- [What is needed]
For the word "computer", find each line in the entries where it occurs and copy that line.

(Collected data entries)

• • • • • • •

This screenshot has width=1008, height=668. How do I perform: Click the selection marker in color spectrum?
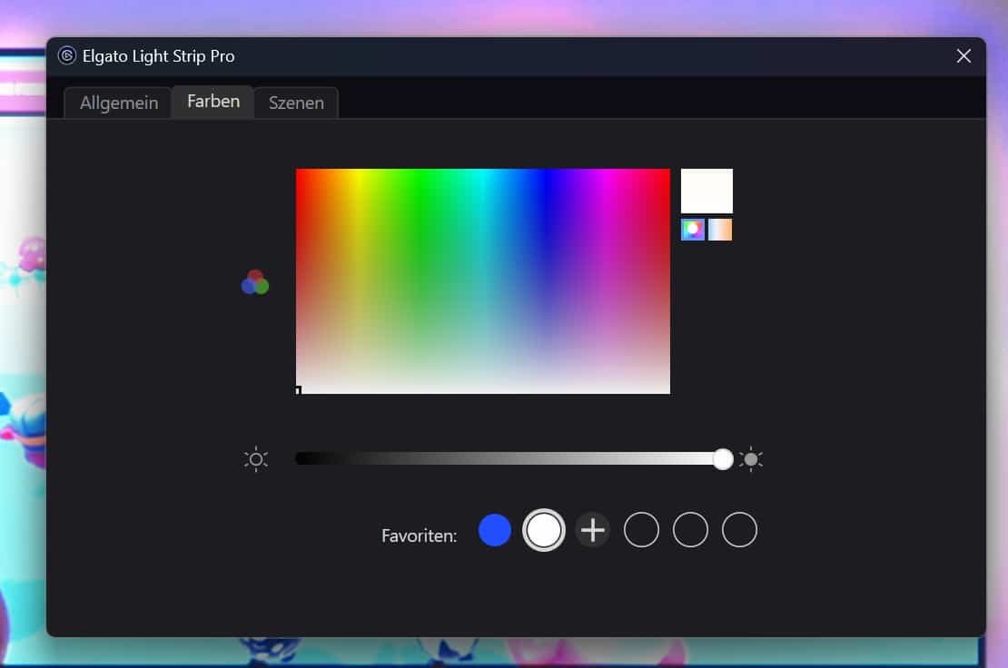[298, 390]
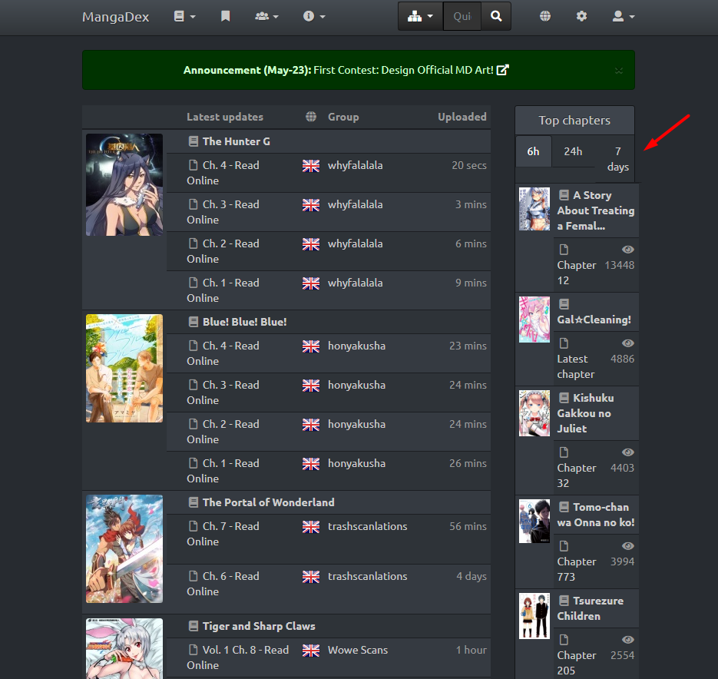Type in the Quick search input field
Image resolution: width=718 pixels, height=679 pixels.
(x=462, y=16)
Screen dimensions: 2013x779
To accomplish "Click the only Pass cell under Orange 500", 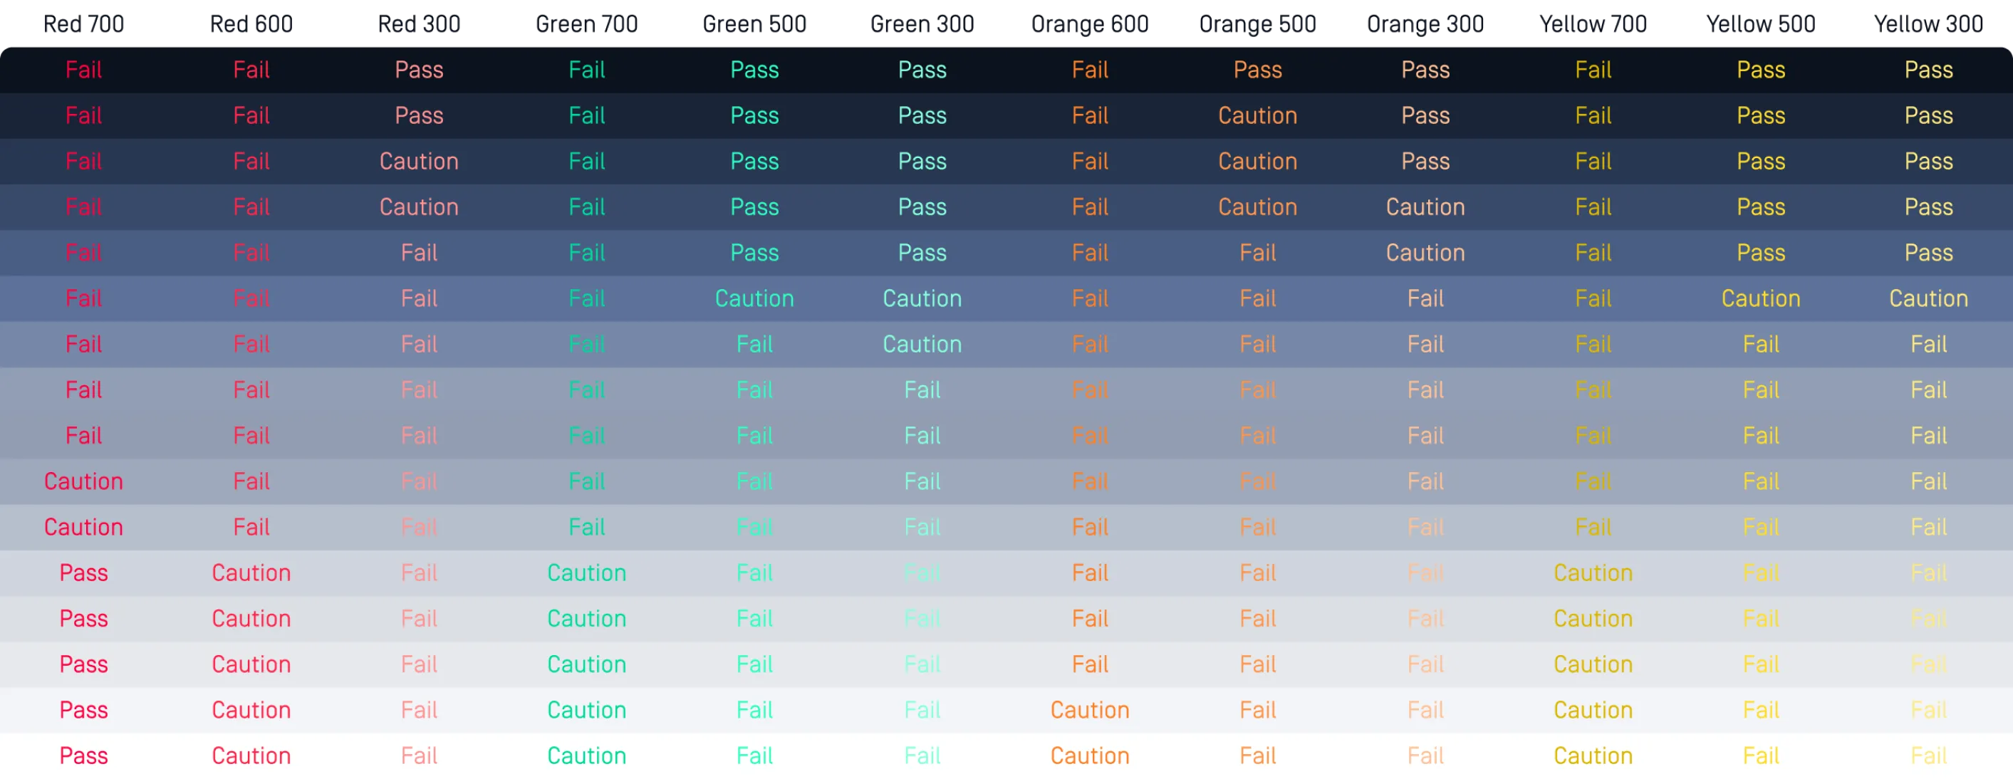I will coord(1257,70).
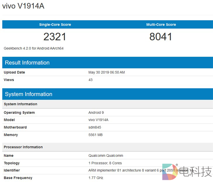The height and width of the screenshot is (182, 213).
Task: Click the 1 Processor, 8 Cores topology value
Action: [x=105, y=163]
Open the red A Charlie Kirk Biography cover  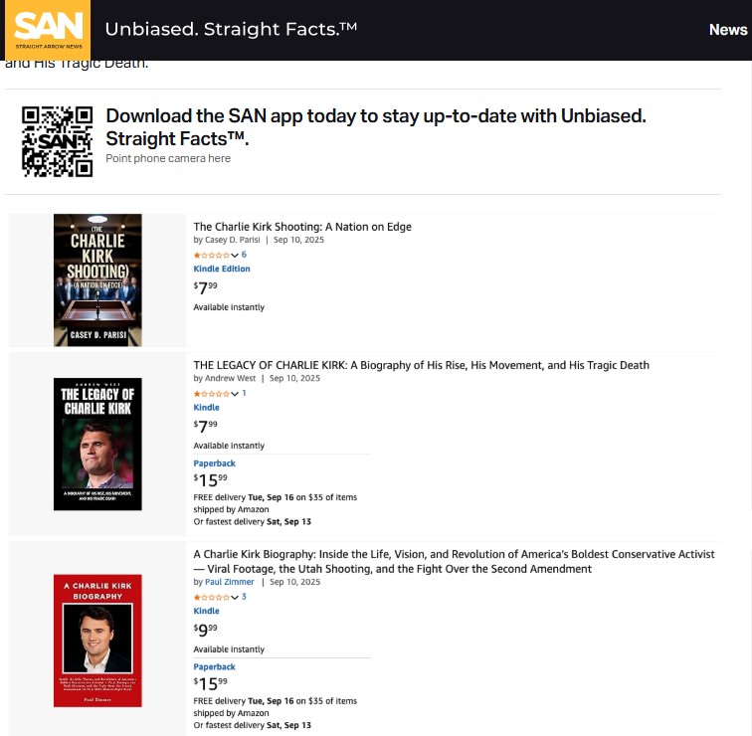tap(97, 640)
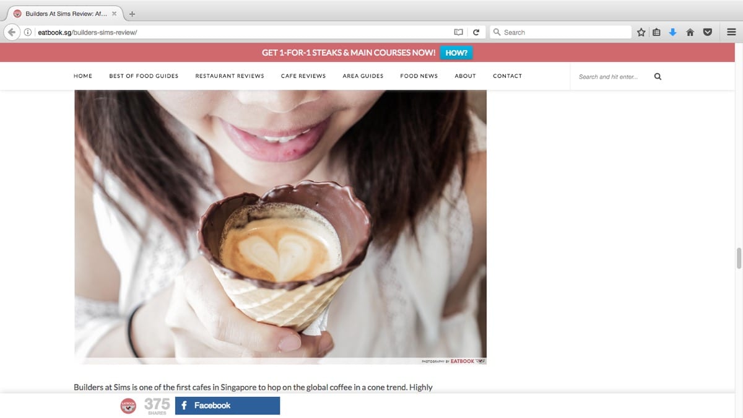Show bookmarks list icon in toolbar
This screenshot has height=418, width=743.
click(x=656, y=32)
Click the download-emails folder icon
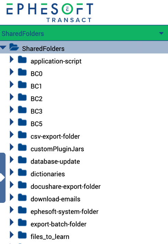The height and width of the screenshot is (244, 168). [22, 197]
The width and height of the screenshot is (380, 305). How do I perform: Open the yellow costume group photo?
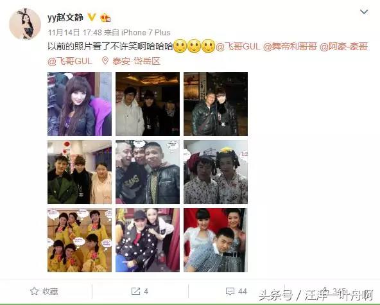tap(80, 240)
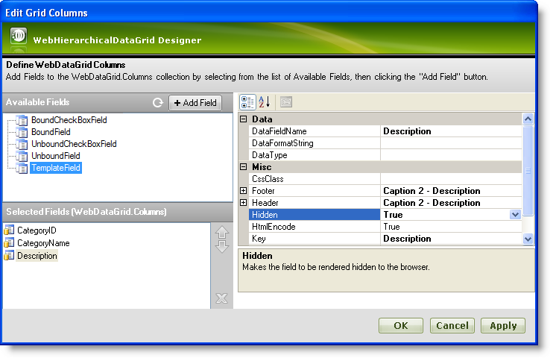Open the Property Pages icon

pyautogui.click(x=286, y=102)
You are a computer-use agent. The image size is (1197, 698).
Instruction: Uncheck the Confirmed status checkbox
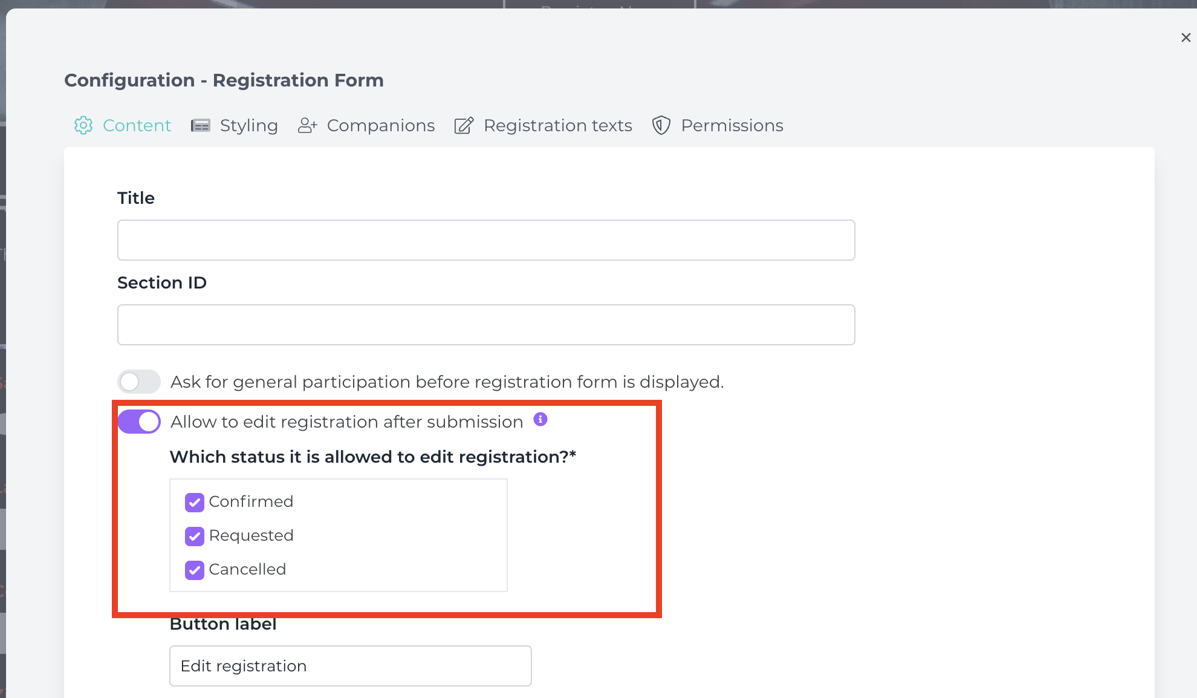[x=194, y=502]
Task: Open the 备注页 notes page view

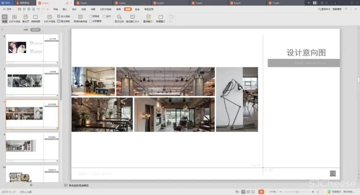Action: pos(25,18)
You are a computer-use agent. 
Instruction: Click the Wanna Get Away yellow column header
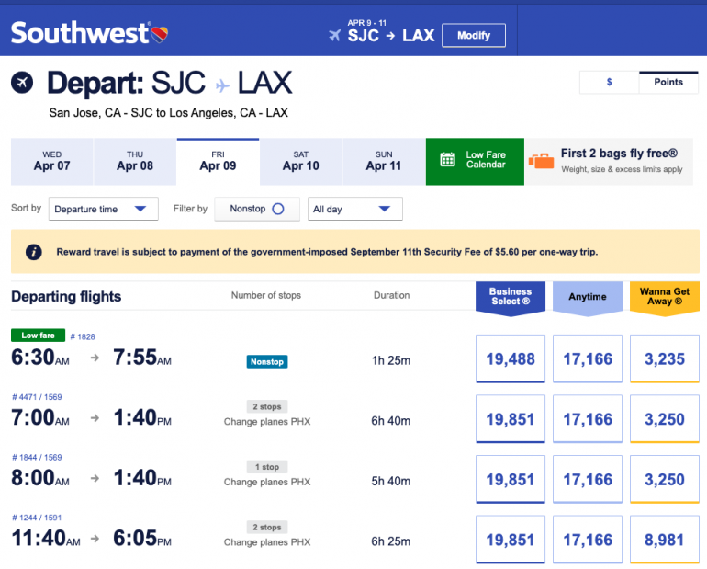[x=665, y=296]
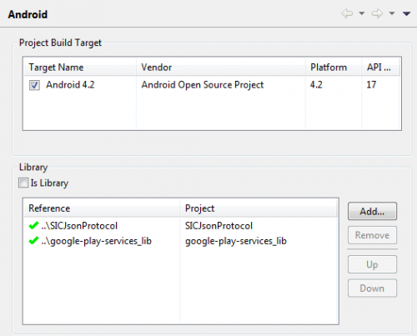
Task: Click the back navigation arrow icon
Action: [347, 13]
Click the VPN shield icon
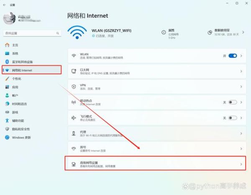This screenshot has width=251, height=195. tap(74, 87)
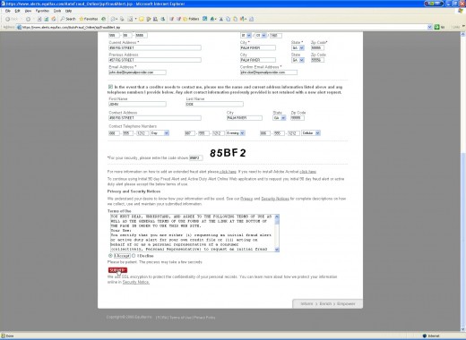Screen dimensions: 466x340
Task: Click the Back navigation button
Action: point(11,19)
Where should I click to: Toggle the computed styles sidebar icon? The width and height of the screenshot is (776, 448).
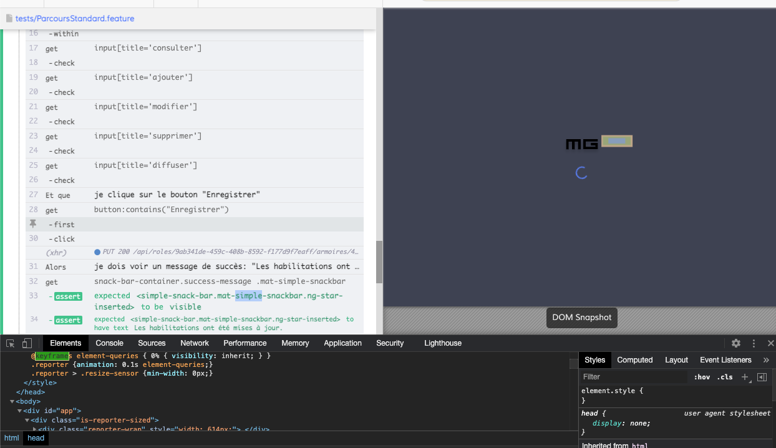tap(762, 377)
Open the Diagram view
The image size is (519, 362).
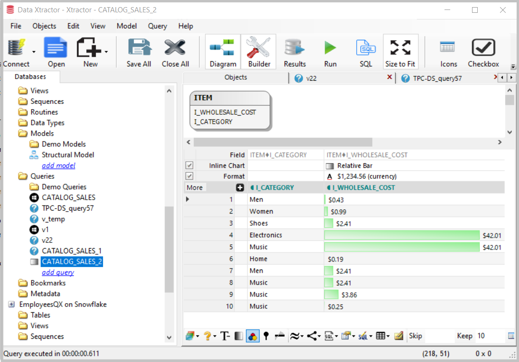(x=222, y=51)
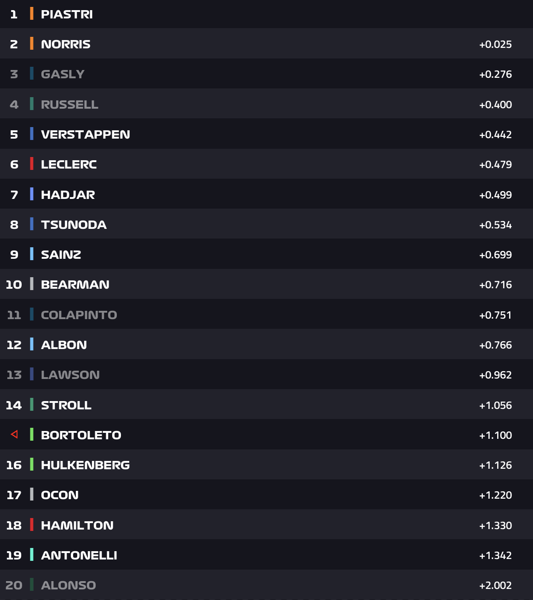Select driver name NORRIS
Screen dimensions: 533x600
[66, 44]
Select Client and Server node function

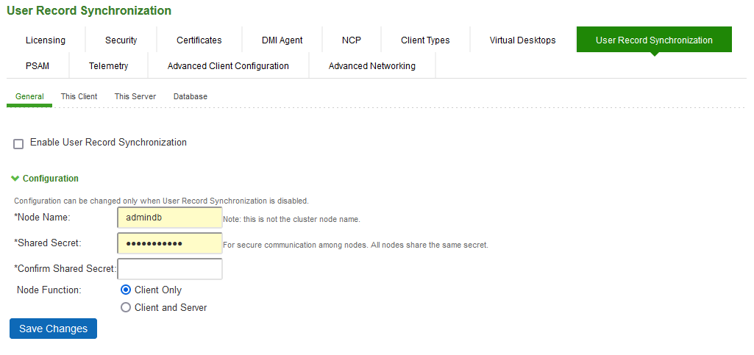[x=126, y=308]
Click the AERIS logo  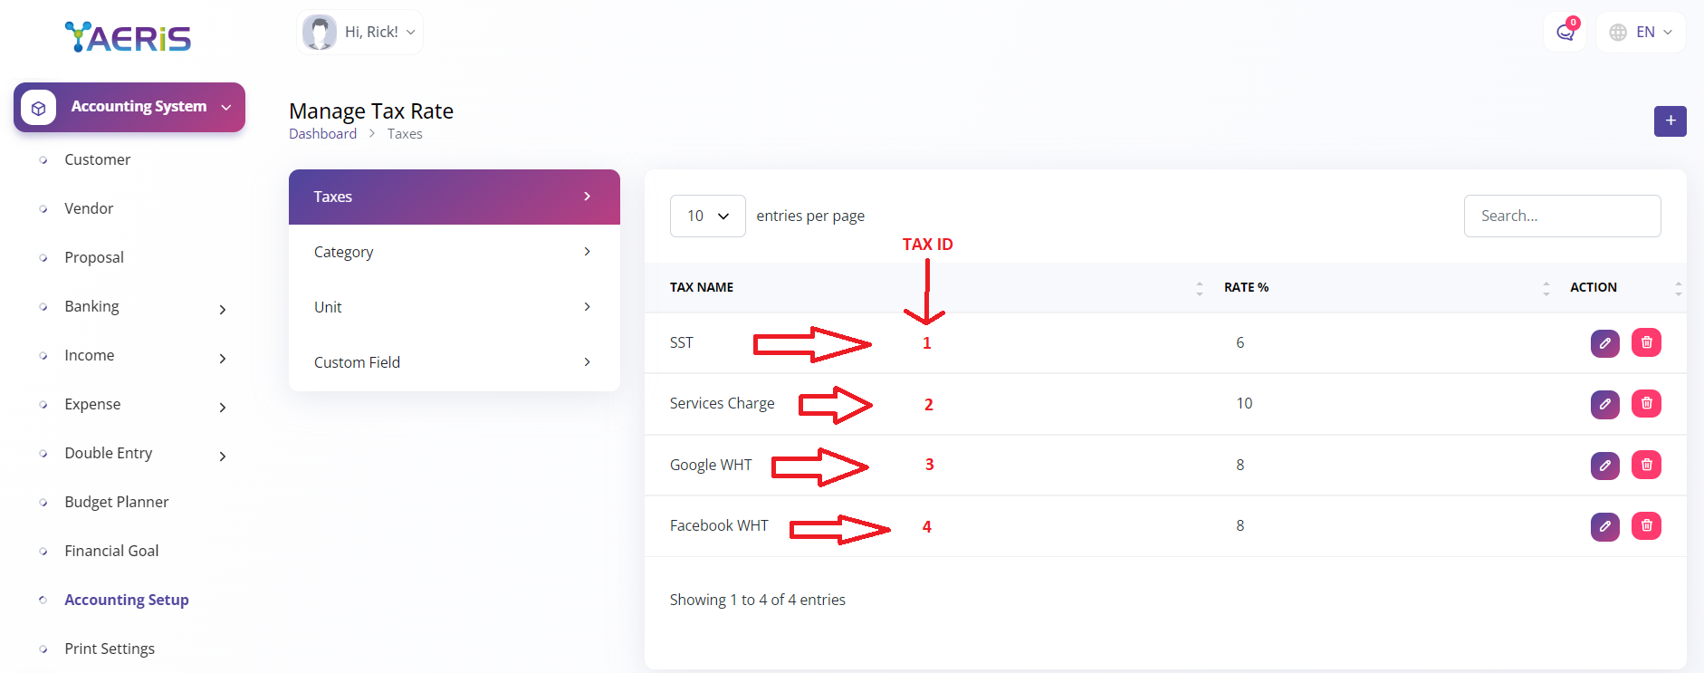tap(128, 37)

• • • • • • •

- [Answer to this task]
You are a computer-use agent. The image size is (1197, 698).
You are a computer-use agent. 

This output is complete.